#### The records

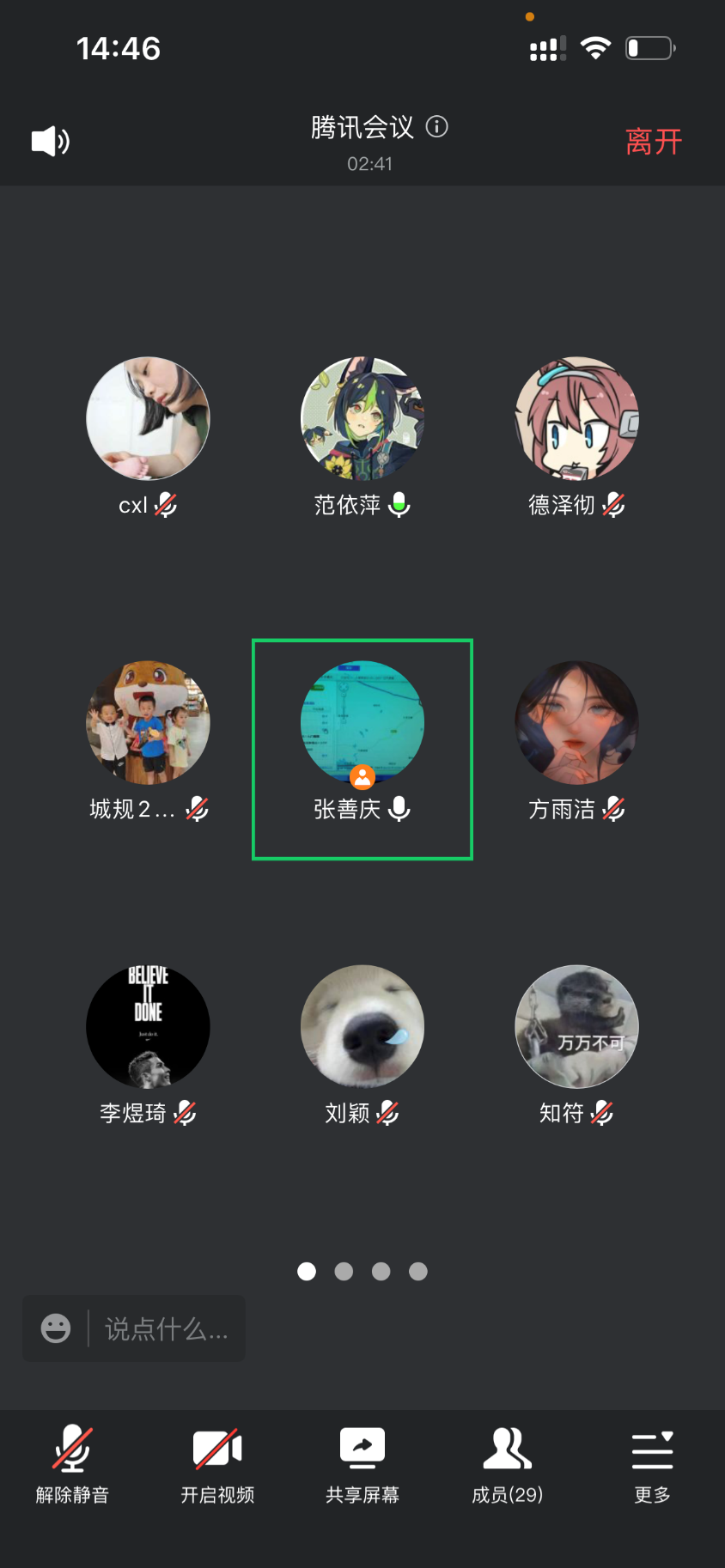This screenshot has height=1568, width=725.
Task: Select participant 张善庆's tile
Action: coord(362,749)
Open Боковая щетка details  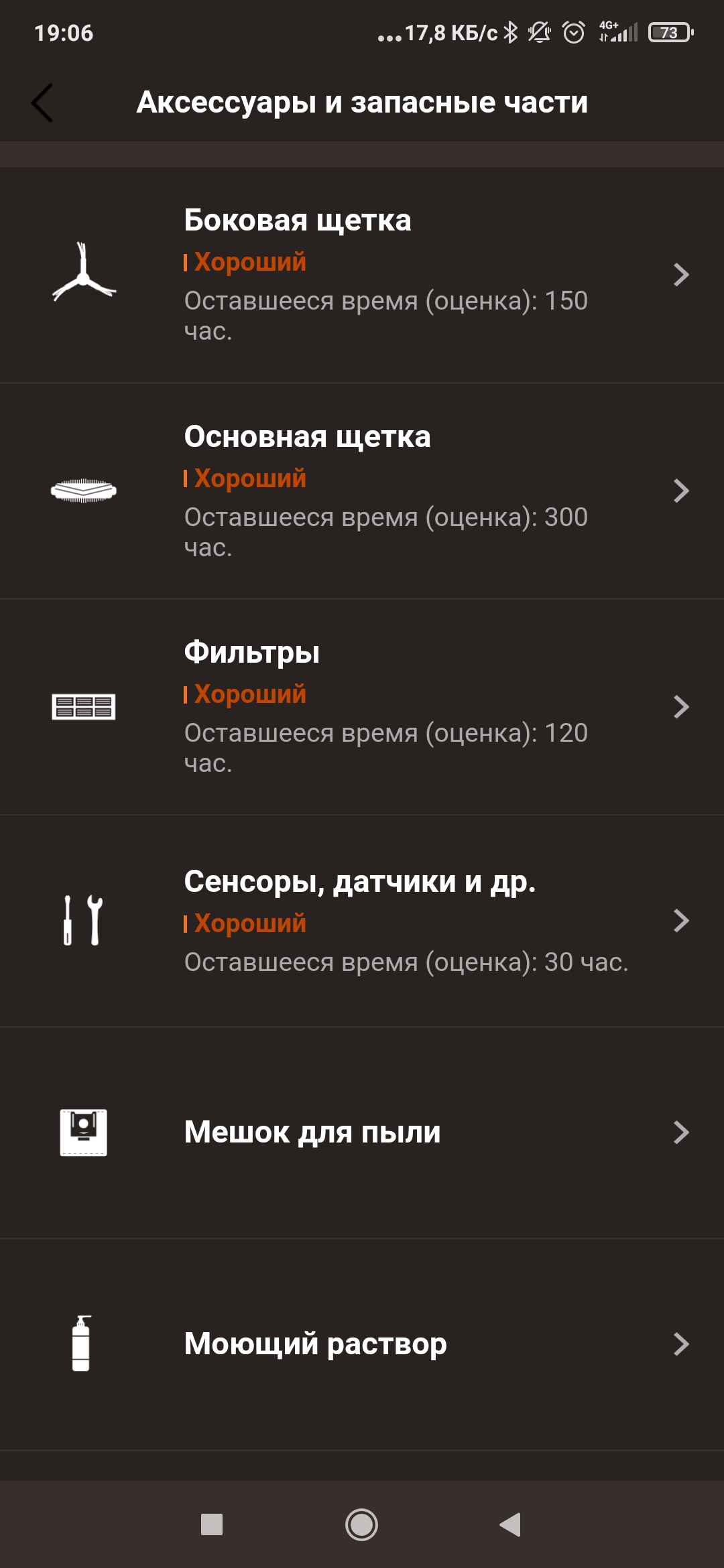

---

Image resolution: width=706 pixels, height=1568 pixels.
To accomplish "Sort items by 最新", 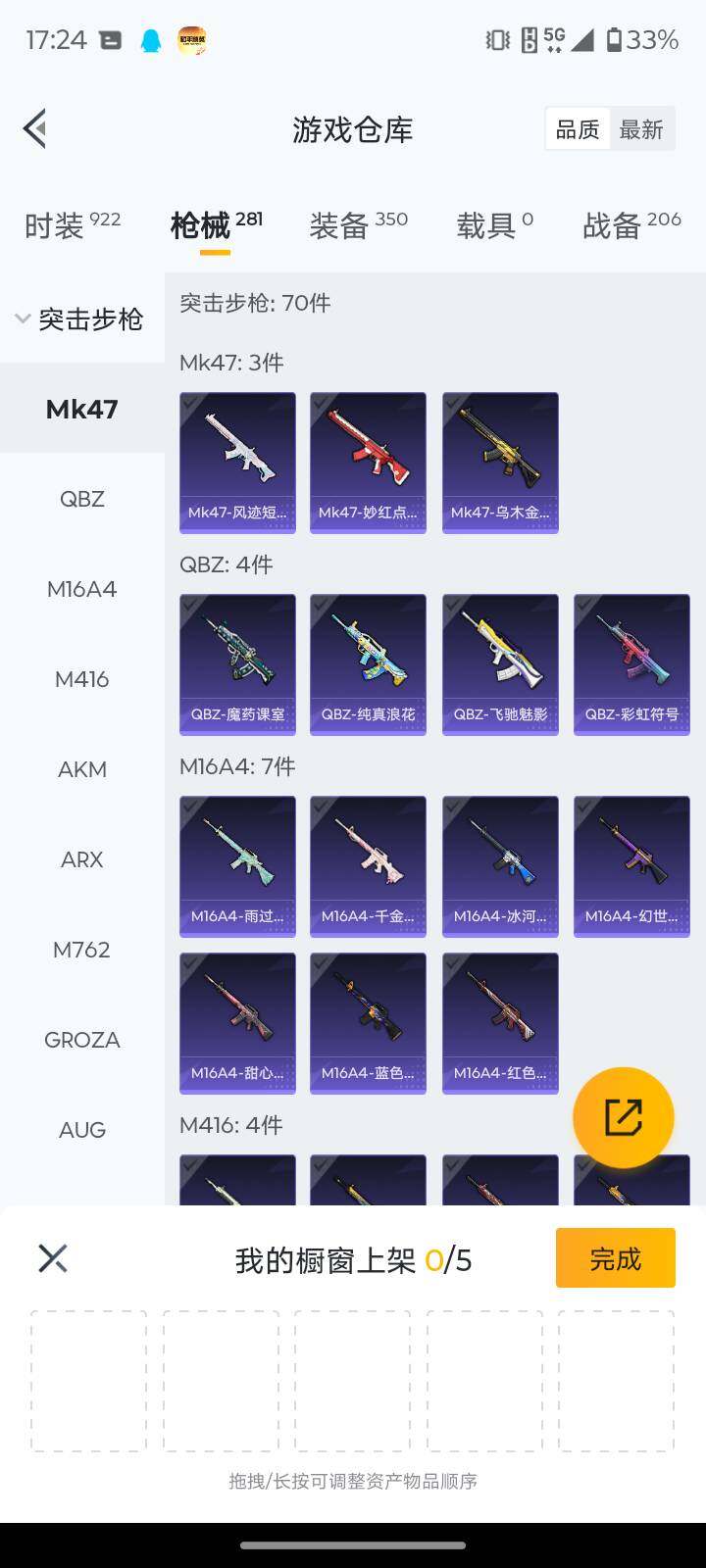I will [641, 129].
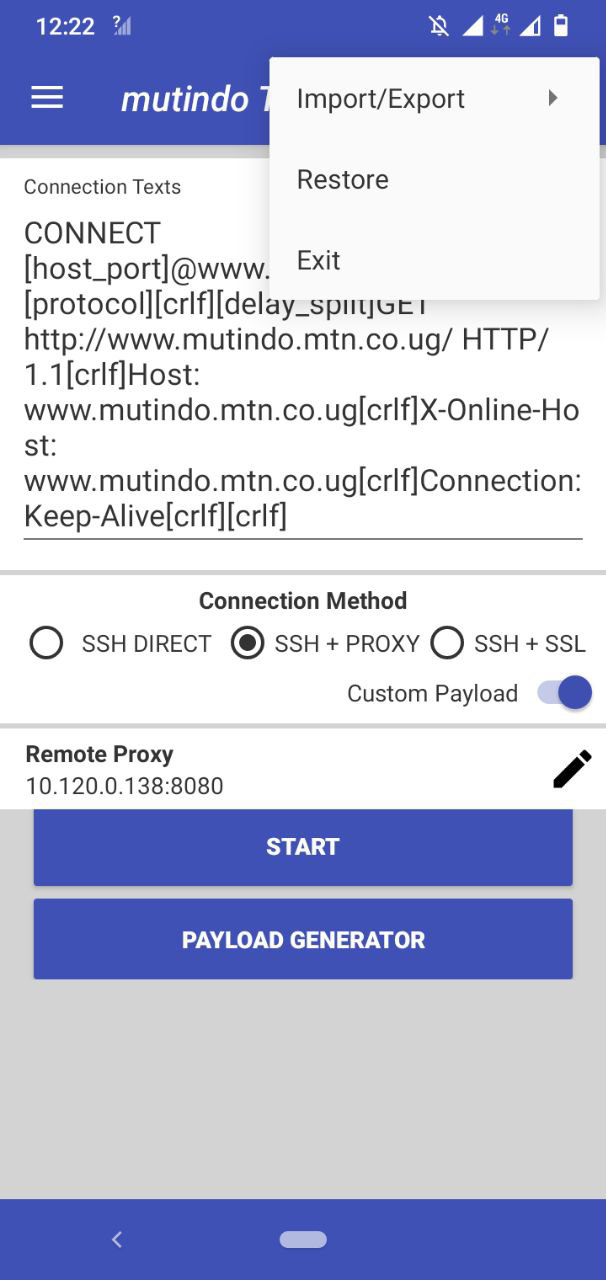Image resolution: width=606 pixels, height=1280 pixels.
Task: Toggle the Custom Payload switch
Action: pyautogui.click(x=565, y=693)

---

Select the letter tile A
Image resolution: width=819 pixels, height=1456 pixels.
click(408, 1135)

#### What is being asked
Reproduce the items from the line containing "Select the letter tile A" through the line containing "click(408, 1135)", both ends included, raising every coordinate in the answers by 66 and leaving all other text unchanged.

#### Exercise response
Select the letter tile A
Image resolution: width=819 pixels, height=1456 pixels.
click(474, 1201)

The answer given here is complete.